A cabbie named Yosef picked me up, and within two minutes he was talling me about me about his 47-year marriage with his wife.
He slid photos of his (truly beautiful) family through the slot in the plexiglass, then turned his smartphone around to show me a photo of one of his adorable grandchildren.
It was a nice chat, so I asked him what the secret to marriage was.
"Always keep a bottle of Johnny Walker in the freezer."
Well, John already does that, so maybe we’re halfway there if we ever decide to lock it up.
Yosef honestly seemed so happy with his life, so we kept chatting.
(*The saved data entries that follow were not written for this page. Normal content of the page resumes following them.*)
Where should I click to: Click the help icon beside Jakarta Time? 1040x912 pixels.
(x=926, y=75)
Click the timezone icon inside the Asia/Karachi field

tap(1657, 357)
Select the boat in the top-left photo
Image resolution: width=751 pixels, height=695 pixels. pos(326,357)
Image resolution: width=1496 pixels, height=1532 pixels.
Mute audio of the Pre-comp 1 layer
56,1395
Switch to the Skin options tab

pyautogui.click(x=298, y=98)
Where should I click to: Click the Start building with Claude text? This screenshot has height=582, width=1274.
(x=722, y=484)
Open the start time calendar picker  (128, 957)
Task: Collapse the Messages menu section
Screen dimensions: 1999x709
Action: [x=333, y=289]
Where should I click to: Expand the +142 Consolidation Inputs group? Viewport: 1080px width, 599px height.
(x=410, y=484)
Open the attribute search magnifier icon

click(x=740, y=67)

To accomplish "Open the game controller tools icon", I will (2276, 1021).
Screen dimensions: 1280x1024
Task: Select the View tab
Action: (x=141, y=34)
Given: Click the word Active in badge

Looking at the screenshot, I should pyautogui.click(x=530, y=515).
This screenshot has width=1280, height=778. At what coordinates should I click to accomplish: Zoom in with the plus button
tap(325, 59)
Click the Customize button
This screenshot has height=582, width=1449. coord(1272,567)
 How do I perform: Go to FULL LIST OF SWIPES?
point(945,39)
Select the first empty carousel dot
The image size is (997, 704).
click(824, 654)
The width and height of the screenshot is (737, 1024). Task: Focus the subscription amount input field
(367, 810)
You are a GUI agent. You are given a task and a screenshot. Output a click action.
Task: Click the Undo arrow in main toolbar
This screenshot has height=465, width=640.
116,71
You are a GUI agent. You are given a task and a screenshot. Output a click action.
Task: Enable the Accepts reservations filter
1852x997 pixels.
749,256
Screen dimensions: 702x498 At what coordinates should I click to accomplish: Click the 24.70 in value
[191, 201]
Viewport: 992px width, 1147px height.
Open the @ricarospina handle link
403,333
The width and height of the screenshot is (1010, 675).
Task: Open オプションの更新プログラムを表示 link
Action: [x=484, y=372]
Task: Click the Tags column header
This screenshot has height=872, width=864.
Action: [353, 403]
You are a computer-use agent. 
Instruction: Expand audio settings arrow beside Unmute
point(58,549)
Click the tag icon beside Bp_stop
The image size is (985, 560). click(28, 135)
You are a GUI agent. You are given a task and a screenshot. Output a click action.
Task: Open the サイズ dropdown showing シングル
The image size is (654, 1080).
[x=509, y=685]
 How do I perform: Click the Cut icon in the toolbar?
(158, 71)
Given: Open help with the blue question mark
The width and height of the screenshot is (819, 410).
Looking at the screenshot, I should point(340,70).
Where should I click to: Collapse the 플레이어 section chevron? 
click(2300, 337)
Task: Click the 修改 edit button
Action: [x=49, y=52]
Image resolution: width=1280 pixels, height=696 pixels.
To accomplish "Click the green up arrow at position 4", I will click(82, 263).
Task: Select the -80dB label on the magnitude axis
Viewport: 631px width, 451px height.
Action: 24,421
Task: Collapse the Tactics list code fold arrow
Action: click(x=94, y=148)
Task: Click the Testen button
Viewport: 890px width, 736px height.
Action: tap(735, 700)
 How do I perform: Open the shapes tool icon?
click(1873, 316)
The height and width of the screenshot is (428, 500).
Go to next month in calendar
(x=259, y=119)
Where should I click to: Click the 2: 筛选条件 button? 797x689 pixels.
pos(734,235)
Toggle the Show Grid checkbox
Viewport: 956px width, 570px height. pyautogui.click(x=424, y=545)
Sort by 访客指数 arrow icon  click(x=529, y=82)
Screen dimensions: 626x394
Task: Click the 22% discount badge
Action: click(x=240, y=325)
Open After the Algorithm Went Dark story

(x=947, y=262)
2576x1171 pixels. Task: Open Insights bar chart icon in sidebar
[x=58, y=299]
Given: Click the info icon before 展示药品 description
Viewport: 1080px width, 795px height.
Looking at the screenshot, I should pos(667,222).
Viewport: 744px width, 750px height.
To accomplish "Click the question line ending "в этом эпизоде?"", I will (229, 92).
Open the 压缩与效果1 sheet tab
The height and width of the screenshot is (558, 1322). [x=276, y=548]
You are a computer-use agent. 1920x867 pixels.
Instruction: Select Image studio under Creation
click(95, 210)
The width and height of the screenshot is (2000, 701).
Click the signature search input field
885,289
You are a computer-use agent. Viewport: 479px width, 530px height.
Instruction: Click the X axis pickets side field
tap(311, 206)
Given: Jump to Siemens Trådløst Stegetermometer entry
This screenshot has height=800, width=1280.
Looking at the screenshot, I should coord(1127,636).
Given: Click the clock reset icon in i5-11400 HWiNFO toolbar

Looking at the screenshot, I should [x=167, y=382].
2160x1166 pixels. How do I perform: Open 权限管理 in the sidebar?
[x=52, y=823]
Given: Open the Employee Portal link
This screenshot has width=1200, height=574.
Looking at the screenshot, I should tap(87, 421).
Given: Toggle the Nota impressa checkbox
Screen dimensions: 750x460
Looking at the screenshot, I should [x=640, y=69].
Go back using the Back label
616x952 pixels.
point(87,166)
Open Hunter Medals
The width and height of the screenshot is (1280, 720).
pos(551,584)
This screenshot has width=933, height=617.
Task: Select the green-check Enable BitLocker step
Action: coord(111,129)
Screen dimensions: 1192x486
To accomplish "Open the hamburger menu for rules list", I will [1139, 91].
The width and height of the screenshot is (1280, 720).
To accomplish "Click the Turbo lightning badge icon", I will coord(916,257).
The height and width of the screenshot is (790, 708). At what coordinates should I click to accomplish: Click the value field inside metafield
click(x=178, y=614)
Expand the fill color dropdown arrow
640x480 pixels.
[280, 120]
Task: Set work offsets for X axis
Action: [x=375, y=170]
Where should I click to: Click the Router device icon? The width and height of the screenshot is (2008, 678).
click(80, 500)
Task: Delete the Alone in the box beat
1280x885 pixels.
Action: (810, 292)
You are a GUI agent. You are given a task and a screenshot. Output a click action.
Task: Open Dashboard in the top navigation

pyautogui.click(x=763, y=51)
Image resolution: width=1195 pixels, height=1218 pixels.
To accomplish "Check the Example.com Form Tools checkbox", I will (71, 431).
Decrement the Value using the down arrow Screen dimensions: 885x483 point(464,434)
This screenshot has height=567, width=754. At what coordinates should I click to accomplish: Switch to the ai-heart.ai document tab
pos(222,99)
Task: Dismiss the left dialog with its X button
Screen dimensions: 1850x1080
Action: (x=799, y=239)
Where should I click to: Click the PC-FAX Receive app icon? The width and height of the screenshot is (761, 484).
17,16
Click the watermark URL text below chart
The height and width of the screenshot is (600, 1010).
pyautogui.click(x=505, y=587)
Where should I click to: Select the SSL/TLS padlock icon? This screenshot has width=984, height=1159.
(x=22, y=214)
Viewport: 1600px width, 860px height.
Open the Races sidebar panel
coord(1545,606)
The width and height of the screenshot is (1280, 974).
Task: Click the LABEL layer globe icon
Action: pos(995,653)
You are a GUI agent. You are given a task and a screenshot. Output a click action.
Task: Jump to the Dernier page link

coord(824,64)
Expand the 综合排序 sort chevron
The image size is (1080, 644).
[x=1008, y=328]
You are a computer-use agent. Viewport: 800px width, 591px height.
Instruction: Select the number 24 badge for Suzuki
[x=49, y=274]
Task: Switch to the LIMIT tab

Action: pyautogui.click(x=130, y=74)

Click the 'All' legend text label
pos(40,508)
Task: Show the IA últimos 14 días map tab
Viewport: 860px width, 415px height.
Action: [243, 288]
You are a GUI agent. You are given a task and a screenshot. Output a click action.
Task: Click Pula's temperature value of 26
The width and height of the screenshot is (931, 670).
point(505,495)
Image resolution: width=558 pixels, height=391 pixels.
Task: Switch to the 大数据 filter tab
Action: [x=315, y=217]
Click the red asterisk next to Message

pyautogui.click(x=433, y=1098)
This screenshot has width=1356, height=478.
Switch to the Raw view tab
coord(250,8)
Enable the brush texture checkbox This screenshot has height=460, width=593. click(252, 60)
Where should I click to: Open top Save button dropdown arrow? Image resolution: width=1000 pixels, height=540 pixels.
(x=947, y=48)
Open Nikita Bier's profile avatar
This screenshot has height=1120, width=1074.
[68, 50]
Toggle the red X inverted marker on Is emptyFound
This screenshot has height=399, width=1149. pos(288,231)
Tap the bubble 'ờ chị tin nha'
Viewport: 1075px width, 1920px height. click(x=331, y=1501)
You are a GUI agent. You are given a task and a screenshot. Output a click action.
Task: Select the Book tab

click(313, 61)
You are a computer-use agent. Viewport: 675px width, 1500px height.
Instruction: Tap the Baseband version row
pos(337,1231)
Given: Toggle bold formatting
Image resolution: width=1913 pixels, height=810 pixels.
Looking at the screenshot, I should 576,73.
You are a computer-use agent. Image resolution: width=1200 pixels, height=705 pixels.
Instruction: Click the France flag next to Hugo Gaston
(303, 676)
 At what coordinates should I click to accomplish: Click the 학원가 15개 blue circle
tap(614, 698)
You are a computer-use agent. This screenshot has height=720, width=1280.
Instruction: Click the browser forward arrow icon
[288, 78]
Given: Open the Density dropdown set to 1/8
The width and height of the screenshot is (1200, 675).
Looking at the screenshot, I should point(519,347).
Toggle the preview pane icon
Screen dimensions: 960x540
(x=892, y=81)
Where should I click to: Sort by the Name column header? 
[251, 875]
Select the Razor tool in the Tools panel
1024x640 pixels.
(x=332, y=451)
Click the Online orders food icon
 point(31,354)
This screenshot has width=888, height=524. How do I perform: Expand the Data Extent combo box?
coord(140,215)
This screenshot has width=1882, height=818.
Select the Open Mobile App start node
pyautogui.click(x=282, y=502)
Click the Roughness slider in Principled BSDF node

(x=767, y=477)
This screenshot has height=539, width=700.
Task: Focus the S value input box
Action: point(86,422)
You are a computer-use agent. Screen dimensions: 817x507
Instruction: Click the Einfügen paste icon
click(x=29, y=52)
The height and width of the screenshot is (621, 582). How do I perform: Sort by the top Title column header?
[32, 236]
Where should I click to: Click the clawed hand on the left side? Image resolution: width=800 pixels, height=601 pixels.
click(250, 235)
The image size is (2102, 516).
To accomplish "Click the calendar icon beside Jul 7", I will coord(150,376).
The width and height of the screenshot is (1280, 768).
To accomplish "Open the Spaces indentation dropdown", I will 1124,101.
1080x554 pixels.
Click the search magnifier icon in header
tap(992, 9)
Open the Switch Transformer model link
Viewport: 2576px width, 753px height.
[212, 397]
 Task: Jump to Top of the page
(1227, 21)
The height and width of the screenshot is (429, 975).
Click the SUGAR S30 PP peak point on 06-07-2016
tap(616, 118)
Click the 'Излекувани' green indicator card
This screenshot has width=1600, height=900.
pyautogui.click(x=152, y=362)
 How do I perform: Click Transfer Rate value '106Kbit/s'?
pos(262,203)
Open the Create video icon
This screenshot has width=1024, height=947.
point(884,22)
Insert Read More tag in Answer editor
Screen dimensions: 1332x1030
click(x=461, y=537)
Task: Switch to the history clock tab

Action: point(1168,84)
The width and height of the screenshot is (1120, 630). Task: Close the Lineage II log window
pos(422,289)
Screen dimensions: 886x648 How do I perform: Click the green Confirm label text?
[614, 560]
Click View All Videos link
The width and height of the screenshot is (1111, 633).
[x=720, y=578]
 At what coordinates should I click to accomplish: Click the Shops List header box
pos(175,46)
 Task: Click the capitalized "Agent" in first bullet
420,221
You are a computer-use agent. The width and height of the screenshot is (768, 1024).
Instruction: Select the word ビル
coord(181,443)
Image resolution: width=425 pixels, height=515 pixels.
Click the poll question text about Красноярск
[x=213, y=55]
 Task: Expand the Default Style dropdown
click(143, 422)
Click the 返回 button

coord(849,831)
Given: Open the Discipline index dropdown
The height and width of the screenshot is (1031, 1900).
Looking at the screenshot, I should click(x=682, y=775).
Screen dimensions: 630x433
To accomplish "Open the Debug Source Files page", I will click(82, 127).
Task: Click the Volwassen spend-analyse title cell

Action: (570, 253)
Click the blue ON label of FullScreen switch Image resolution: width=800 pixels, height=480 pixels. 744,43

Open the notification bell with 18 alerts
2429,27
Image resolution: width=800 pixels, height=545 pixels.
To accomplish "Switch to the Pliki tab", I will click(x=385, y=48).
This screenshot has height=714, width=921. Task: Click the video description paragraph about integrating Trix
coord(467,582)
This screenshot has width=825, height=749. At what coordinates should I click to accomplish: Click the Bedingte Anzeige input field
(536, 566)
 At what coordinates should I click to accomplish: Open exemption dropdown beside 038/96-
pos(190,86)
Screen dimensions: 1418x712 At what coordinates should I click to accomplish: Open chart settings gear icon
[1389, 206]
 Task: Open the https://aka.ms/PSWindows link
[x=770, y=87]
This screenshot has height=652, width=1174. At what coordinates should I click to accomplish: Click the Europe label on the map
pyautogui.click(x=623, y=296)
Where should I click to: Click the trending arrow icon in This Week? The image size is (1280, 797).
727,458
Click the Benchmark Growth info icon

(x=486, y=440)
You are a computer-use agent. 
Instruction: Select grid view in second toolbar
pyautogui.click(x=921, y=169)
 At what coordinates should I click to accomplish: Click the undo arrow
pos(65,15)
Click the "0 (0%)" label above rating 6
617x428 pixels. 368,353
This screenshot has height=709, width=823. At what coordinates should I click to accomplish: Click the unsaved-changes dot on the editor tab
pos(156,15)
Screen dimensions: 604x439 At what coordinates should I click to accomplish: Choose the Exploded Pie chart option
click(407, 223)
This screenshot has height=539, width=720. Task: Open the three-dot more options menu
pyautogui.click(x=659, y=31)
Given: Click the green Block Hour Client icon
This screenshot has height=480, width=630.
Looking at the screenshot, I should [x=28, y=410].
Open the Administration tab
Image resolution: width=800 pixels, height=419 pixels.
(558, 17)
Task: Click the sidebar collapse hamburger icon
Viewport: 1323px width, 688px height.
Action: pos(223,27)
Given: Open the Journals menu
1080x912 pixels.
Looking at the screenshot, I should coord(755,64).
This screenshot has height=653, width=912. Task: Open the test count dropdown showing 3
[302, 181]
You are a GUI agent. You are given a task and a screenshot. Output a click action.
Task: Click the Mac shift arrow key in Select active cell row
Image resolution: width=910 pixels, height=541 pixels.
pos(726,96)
Another secret to happiness emerged: “My wife is a saint in the kitchen, and a whore in the bedroom.”
There you have it. A madonna-whore complex revealing itself before 7 a.m.! That has to be a new record.
Honestly though, it was a great conversation, minus Yosef telling me I need to start having babies soon because I’m getting too old. That part was cool too.
This is actually one of the things I love about New York. New York is like one of those terrifying 5-year-old children who scrutinize you and then tell you about yourself. It will give you some raw, naked, hurtful honesty, whether you want it or not, even if you’re half-asleep. Keeps it interesting.